[Dataset entries]
= Beginning of Section =

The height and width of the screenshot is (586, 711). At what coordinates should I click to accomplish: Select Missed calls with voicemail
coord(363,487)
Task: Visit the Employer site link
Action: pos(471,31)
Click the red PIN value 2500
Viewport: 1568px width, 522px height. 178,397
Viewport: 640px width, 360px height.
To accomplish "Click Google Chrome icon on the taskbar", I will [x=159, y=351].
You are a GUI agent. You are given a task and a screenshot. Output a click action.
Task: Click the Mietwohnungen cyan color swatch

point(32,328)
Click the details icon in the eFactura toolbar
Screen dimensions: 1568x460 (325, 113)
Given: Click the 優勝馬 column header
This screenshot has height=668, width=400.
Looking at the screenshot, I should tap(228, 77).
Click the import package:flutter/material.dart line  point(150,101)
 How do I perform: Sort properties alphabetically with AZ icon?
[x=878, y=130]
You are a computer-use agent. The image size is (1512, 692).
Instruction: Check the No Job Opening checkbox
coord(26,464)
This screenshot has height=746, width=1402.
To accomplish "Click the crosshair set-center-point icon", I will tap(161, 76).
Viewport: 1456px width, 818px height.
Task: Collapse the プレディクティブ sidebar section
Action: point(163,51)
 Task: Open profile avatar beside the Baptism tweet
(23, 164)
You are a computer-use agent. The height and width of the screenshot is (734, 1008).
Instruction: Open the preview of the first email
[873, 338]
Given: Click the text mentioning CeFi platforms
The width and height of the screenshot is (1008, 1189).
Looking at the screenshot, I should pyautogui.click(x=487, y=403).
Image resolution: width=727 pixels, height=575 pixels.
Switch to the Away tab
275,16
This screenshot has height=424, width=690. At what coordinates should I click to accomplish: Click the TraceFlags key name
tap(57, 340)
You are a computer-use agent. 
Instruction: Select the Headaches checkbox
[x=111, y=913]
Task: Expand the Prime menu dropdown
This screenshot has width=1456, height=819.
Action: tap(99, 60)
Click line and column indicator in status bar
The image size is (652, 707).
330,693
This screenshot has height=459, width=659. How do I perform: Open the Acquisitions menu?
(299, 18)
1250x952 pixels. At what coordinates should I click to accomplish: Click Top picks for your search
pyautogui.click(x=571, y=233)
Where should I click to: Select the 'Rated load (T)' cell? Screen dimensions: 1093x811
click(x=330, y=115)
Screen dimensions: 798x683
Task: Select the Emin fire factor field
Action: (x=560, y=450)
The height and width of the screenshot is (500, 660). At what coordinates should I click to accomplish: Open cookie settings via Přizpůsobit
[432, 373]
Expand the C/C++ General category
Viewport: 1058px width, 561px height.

= End of Section =

YOUR ASSIGNMENT
Your output should be an exact copy of every line from the one containing "Switch to the Away tab" through the end of the records.

WORKED SOLUTION
Switch to the Away tab
275,16
This screenshot has height=424, width=690. At what coordinates should I click to accomplish: Click the TraceFlags key name
tap(57, 340)
You are a computer-use agent. 
Instruction: Select the Headaches checkbox
[x=111, y=913]
Task: Expand the Prime menu dropdown
This screenshot has width=1456, height=819.
Action: tap(99, 60)
Click line and column indicator in status bar
The image size is (652, 707).
330,693
This screenshot has height=459, width=659. How do I perform: Open the Acquisitions menu?
(299, 18)
1250x952 pixels. At what coordinates should I click to accomplish: Click Top picks for your search
pyautogui.click(x=571, y=233)
Where should I click to: Select the 'Rated load (T)' cell? Screen dimensions: 1093x811
click(x=330, y=115)
Screen dimensions: 798x683
Task: Select the Emin fire factor field
Action: (x=560, y=450)
The height and width of the screenshot is (500, 660). At what coordinates should I click to accomplish: Open cookie settings via Přizpůsobit
[432, 373]
Expand the C/C++ General category
Viewport: 1058px width, 561px height.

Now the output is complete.